**Material provided**:
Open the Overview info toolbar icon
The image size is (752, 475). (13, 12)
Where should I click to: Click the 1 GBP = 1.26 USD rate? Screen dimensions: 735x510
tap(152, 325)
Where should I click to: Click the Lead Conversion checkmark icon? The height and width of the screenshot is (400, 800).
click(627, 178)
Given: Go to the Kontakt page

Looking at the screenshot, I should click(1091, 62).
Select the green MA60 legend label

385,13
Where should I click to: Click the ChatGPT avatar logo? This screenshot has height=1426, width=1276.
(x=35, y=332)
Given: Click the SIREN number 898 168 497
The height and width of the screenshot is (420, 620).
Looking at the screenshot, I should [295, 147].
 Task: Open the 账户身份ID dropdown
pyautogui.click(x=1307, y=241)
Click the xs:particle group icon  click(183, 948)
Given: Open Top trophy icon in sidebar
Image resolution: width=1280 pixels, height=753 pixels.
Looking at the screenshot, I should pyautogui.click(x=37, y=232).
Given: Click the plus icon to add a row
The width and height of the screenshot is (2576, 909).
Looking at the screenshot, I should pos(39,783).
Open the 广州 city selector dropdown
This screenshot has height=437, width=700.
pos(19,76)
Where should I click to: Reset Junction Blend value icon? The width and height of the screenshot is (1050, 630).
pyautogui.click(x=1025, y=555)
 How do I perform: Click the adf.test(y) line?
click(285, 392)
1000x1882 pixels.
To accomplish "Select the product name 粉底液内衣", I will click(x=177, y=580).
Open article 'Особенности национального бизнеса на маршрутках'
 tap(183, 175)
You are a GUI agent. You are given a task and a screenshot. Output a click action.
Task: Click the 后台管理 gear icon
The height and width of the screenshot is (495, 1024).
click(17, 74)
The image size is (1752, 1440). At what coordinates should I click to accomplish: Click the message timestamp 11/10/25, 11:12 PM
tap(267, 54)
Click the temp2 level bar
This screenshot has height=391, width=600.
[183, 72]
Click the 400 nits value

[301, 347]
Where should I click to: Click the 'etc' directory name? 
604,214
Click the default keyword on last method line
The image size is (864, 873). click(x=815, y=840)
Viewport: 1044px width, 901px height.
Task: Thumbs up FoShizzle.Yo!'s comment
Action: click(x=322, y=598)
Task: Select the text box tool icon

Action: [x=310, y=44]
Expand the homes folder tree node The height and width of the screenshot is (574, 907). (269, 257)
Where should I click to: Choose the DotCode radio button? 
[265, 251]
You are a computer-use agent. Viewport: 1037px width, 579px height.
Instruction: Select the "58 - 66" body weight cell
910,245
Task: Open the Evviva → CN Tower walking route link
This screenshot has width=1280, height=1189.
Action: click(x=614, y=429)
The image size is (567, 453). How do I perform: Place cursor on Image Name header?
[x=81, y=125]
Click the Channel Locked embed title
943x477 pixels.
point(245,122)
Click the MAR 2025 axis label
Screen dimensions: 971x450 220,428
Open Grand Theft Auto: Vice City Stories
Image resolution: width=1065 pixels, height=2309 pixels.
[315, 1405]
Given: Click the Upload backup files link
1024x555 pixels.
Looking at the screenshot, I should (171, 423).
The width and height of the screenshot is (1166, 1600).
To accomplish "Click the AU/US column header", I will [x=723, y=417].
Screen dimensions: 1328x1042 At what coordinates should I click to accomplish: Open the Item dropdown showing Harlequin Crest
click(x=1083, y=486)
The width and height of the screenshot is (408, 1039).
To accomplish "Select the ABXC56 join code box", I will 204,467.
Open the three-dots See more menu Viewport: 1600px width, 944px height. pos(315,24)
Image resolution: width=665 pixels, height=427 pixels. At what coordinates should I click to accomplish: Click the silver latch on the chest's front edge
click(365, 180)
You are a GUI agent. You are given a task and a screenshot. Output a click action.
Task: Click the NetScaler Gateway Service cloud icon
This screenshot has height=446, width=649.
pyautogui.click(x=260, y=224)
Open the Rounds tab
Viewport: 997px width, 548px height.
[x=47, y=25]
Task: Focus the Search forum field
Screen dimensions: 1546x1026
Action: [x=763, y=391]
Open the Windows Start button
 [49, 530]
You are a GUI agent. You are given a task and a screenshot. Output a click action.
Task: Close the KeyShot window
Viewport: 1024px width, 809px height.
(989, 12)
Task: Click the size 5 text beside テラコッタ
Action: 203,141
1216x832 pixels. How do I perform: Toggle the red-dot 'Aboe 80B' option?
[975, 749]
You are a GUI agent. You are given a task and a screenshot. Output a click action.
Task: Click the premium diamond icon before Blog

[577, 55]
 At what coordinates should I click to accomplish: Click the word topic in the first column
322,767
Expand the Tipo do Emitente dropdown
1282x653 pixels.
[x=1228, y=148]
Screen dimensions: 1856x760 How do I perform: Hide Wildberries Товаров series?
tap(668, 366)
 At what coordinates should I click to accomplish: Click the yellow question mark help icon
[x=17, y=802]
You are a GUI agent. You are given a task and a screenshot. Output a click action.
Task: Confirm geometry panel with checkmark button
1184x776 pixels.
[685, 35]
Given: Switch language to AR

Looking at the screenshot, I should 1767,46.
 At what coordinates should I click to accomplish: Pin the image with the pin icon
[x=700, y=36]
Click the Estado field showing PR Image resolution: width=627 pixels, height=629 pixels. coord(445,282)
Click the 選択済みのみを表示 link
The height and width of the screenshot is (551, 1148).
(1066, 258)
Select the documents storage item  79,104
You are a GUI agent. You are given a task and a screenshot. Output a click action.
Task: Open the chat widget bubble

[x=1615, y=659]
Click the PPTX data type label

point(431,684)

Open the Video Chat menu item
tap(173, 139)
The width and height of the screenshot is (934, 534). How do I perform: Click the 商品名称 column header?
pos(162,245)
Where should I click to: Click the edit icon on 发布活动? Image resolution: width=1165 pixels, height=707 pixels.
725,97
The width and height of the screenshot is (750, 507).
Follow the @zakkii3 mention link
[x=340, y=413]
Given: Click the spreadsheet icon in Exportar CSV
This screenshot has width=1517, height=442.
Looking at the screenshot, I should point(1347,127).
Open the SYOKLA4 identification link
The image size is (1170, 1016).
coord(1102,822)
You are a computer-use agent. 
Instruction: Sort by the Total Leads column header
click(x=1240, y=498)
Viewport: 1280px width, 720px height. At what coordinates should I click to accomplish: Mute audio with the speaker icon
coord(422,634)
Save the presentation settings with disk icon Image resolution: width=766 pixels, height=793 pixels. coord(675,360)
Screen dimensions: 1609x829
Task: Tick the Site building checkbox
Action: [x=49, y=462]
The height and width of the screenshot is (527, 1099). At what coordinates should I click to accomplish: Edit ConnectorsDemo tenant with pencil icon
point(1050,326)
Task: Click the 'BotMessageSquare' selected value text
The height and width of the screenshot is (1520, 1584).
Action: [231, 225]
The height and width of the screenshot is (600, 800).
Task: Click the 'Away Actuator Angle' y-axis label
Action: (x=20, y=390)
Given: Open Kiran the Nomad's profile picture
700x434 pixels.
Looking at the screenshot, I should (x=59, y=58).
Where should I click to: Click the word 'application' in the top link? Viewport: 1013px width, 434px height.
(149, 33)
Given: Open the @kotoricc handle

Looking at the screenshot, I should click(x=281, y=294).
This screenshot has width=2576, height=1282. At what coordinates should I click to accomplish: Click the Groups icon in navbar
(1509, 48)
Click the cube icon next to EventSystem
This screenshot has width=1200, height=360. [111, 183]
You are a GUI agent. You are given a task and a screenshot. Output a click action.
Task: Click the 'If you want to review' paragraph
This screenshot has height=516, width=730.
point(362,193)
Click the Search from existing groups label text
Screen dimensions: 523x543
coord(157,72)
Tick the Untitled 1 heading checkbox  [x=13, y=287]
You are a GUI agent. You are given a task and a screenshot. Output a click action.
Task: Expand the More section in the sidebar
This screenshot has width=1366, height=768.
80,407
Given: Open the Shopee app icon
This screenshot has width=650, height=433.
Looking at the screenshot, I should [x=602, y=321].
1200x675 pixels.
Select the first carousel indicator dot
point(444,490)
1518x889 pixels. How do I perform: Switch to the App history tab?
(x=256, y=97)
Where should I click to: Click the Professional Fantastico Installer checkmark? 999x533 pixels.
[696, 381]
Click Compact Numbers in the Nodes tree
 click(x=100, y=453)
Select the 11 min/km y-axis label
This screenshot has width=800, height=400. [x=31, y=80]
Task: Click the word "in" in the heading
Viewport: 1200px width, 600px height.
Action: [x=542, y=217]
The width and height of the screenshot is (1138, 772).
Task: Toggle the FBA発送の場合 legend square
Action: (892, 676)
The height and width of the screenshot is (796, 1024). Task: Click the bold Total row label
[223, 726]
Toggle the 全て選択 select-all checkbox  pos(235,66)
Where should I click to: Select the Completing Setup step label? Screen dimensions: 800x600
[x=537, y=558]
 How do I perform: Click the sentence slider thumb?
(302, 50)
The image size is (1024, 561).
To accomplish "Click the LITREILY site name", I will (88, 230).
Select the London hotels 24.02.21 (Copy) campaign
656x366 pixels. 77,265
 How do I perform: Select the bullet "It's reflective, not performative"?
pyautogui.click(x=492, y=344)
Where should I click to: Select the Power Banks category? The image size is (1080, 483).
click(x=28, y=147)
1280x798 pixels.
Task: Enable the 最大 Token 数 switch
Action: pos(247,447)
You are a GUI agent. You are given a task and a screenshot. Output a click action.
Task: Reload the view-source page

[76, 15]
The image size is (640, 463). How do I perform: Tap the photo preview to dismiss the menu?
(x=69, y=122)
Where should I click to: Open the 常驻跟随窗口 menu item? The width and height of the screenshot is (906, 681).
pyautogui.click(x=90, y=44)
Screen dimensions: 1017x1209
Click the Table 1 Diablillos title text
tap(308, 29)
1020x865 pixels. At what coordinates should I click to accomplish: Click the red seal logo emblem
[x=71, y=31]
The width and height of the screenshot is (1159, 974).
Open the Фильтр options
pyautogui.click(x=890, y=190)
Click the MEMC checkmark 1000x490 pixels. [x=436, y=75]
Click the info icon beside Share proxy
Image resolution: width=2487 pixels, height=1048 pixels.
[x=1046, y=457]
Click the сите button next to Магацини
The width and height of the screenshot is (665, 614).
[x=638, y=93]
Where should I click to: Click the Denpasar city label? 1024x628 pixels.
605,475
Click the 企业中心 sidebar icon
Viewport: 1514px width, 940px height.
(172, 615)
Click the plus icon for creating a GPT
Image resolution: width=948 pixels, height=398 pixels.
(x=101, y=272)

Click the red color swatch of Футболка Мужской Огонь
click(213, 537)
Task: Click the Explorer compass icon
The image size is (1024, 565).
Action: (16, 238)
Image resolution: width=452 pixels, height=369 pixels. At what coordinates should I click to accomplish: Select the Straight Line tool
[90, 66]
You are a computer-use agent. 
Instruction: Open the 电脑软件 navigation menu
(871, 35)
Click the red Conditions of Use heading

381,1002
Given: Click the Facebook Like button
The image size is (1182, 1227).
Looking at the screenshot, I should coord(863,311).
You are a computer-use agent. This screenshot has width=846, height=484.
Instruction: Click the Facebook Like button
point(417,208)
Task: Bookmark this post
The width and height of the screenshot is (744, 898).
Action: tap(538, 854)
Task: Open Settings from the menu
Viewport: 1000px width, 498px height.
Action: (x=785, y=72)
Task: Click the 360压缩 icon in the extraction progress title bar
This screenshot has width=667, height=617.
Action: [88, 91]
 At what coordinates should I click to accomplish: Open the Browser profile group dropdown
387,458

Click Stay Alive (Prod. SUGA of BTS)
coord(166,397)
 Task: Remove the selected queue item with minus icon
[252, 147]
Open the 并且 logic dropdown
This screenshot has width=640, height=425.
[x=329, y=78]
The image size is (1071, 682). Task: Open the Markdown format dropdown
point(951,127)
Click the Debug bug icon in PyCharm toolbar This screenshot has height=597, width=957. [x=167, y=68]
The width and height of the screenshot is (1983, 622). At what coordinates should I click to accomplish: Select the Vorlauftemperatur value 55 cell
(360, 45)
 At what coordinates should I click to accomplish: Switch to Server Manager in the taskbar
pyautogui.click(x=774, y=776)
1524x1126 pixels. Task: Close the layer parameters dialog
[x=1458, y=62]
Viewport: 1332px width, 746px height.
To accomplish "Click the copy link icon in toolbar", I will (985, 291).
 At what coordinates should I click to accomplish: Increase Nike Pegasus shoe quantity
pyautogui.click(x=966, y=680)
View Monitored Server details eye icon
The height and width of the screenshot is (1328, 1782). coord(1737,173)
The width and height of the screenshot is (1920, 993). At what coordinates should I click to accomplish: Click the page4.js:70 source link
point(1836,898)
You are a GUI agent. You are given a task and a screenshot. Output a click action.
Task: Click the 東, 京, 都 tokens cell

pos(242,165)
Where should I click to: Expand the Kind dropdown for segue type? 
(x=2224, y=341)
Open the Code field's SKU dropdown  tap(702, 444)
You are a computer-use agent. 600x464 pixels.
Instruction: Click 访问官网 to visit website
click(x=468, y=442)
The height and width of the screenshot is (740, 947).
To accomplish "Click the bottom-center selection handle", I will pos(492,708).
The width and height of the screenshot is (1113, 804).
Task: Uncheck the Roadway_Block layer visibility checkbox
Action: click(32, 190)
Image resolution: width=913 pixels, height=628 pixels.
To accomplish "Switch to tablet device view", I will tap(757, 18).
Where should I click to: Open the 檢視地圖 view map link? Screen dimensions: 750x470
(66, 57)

**Task instructions**: Scan the entries above for the string "computer" and copy each line that contains it.

**Solved problem**:
You are a computer-use agent. Viewport: 1037px width, 579px height.
You are a computer-use agent. 
You are a computer-use agent. 
You are a computer-use agent. This screenshot has width=846, height=484.
You are a computer-use agent. 600x464 pixels.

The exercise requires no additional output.